Ab initio theory of the Gibbs free energy and a hierarchy of local moment correlation functions in itinerant electron systems: The magnetism of the Mn3A materials class

We present an ab initio disordered local moment theory for the Gibbs free energy of a magnetic material. Two central objects are calculated: the lattice Fourier transform of the direct local moment - local moment correlation functions in the paramagnetic state and local internal magnetic fields as functions of magnetic order. We identify the potentially most stable magnetic phases from the first, which can include noncollinear and long-period states in complex multiatom unit cells, and extract higher-order correlations among the local moments from the second. We propose that these latter entities produce a picture of effective multisite magnetic interactions depending on the state and extent of magnetic order and discuss its relation to other approaches.
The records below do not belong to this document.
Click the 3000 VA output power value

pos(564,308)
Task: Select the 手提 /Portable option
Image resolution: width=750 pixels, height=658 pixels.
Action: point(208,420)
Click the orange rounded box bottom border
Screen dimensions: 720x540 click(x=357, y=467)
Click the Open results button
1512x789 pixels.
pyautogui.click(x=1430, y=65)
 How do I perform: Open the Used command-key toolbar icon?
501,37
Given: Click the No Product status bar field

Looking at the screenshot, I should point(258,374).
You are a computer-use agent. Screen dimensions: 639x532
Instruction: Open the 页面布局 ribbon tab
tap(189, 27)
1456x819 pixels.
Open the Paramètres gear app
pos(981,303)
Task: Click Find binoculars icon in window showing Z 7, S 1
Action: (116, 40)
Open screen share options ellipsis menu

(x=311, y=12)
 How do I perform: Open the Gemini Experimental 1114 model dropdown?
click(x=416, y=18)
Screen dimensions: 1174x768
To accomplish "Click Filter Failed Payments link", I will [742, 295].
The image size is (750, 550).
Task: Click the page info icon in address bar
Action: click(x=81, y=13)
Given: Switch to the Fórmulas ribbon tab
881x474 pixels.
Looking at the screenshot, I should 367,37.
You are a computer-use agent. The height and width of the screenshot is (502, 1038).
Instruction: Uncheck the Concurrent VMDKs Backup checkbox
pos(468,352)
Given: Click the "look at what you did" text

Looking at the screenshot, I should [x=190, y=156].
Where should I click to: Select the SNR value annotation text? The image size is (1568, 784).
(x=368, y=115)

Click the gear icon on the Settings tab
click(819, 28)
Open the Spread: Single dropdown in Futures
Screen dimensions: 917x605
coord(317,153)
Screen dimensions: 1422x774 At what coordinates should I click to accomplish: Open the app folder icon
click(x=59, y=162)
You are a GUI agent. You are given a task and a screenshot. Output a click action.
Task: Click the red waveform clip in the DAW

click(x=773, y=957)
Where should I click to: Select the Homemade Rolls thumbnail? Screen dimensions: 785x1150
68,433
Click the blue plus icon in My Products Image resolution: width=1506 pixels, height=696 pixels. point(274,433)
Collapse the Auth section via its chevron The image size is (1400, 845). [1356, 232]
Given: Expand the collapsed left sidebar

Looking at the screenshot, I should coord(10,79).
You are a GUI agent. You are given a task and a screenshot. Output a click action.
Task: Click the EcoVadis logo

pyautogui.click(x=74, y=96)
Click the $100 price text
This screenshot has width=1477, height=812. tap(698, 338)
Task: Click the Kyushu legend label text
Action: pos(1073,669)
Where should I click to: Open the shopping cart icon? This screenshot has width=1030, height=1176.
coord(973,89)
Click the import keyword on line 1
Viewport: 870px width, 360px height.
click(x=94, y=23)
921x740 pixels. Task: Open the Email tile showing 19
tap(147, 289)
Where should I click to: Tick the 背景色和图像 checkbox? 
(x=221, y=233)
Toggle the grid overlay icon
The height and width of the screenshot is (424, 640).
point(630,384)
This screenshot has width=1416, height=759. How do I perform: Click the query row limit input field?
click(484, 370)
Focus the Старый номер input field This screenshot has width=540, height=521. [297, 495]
We show how magnetic phase diagrams for temperature, magnetic field, and lattice structure and also magnetocaloric and mechanocaloric effects can be obtained from this approach. The theory accurately predicts the order of transitions and quantifies contributions to first-order and order-order magnetic phase transitions from both purely electronic sources and magnetoelastic effects. Our case study is the apparently frustrated magnetism of the Mn(3)A class of materials in all its cubic, hexagonal, and tetragonal structures. The theory produces magnetic phases and transition temperatures in good agreement with experiment. We explain the first-order triangular antiferromagnetic to collinear antiferromagnetic transition in cubic Mn3Pt as a magnetovolume driven effect, and its absence for A=Ir and Rh. We also construct the magnetic phase diagram of Mn3Pt and explore its potential as a barocaloric material. Finally, we prepare the groundwork for future fully relativistic studies of the temperature dependence of the magnetism of Mn(3)A, including Mn3Sn, Mn3Ga, and Mn3Ge.